Pension savers may be vulnerable to scammers as living costs bite FCA warns

Written by on 6 October 2022

Pension savers may be vulnerable to scammers as living costs bite, FCA warns

Cost-of-living concerns could drive some pension savers into scammers’ clutches, research from the City regulator suggests.

A quarter (25%) of people said they would consider withdrawing their pension savings earlier than planned to cover living costs, potentially making them vulnerable to criminals.

The Financial Conduct Authority (FCA) is warning that scammers are using “misdirection” tactics to con victims, including promising them a better lifestyle in their later years.

In reality, victims can end up losing their life savings and having their retirement dreams shattered.

If a consumer deals with an unauthorised firm, they will not be covered by the Financial Ombudsman Service (FOS) or Financial Services Compensation Scheme (FSCS) if something goes wrong.

The FCA commissioned a survey of more than 1,000 people aged 40 and over with workplace and private pensions, to uncover how scams could affect them.

More than two-fifths (44%) would take up the offer of a “free pension review”, despite this being a warning sign of a potential scam.

Concerns about having enough money to last throughout their retirement may make people vulnerable to the lure of boosting pension returns.

Many would be reassured if a potential scammer getting in touch out of the blue could show them third-party verification, the research found, despite scammers being able to produce fake websites and brochures to make the con appear to be an authentic opportunity.

More than half (54%) of those questioned said they did not feel confident about how to grow their pension pot, and 38% did not feel confident in understanding how pensions work.

Retirement income market figures show that the number of pension plans accessed for the first time in 2021/22 increased by 18% to 705,666 compared with 2020/21 (596,080).

The FCA said that, in one case, a 58-year-old woman lost £45,000 in pension savings. She was looking after her terminally-ill mother when she received a text offering a better deal on her pension and some cash in return for transferring her pot.

She was promised higher returns on her pension savings if she invested in a long-term hotel build in the Caribbean. Six months later, she was devastated to find out that she had been the victim of a scam.

She said: “The scammers capitalised on my vulnerability and robbed me of the prospect of ever retiring.

“I was only trying to make my retirement easier but instead these scammers ruined my life. I still don’t know if I’m ever going to be able to get my savings back and will probably have to keep working until I am no longer fit to do so.

“I just hope I can help to raise awareness of the signs to look out for so that others never have to go through what I’ve had to deal with over the last nine years.”

The FCA is urging people to check the information on the Scamsmart website, including its “warning list”, before making any decision about their pension. This will help identify any firms that are actively running scams, or flag to consumers the signs to look out for to avoid being scammed.

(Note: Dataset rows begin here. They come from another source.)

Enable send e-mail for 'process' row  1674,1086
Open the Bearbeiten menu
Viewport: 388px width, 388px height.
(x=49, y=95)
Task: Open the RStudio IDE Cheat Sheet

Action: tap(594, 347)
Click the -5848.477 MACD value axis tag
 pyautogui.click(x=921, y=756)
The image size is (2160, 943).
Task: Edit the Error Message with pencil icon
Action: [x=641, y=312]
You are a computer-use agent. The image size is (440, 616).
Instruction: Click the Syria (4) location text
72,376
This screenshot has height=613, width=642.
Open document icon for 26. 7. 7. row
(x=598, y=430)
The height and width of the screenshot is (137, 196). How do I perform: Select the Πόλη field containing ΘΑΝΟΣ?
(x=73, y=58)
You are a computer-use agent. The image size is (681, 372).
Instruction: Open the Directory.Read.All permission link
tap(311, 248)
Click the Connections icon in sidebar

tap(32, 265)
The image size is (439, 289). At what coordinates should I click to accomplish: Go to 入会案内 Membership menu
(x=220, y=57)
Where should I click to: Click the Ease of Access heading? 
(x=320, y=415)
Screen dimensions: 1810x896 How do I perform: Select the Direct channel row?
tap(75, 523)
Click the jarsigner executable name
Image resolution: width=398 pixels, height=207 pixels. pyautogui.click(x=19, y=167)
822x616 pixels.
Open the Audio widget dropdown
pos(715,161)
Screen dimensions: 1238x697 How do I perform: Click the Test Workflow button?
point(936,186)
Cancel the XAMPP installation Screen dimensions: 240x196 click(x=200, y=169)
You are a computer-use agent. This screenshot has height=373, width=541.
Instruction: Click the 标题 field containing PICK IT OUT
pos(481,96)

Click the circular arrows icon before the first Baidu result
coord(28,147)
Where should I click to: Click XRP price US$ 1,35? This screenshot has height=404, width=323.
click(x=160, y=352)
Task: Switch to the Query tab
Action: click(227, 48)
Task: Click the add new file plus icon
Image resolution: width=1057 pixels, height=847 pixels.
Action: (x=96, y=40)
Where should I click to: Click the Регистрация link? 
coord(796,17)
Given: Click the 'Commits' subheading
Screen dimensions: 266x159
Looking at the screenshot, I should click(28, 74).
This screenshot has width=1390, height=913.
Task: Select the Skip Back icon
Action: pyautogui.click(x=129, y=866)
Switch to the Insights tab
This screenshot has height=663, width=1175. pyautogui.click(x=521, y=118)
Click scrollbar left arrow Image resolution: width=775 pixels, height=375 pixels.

Mark Steward, executive director of enforcement and market oversight, FCA, said: “The rising cost of living is affecting people at all savings levels, and pension scammers are taking advantage of this.

“Misdirection in this context means victims are lured in with the promise of a better lifestyle in retirement, or to support their living costs with pension savings.

“The scam then takes place right in front of their eyes, and it means thousands can be lost, for good. It’s important that consumers stay alert to these tricks, and visit ScamSmart to protect themselves before the sleight of hand can begin.”

Here are some common tactics used by pension scammers, according to the FCA:

– The offer of a free pension review.

– Being offered higher returns, where they will guarantee they can get you better returns on your pension savings.

– Being offered help to release cash from your pension even though you are under 55. An offer to release funds before the age of 55 is highly likely to be a scam, and has major tax implications.

– High-pressure sales tactics, where the scammers may try to pressure you with “time-limited offers” or even send a courier to your door to wait while you sign documents.

– Unusual investments – which tend to be unregulated and high risk, and may be difficult to sell if you need access to your money.

– Complicated investment structures where it is not clear where your money will end up.

– Arrangements where there are several parties involved, some of which may be based overseas, all taking a fee, which means the total amount deducted from your pension is significant.

– Long-term pension investments – which mean it could be several years before you realise that something is wrong.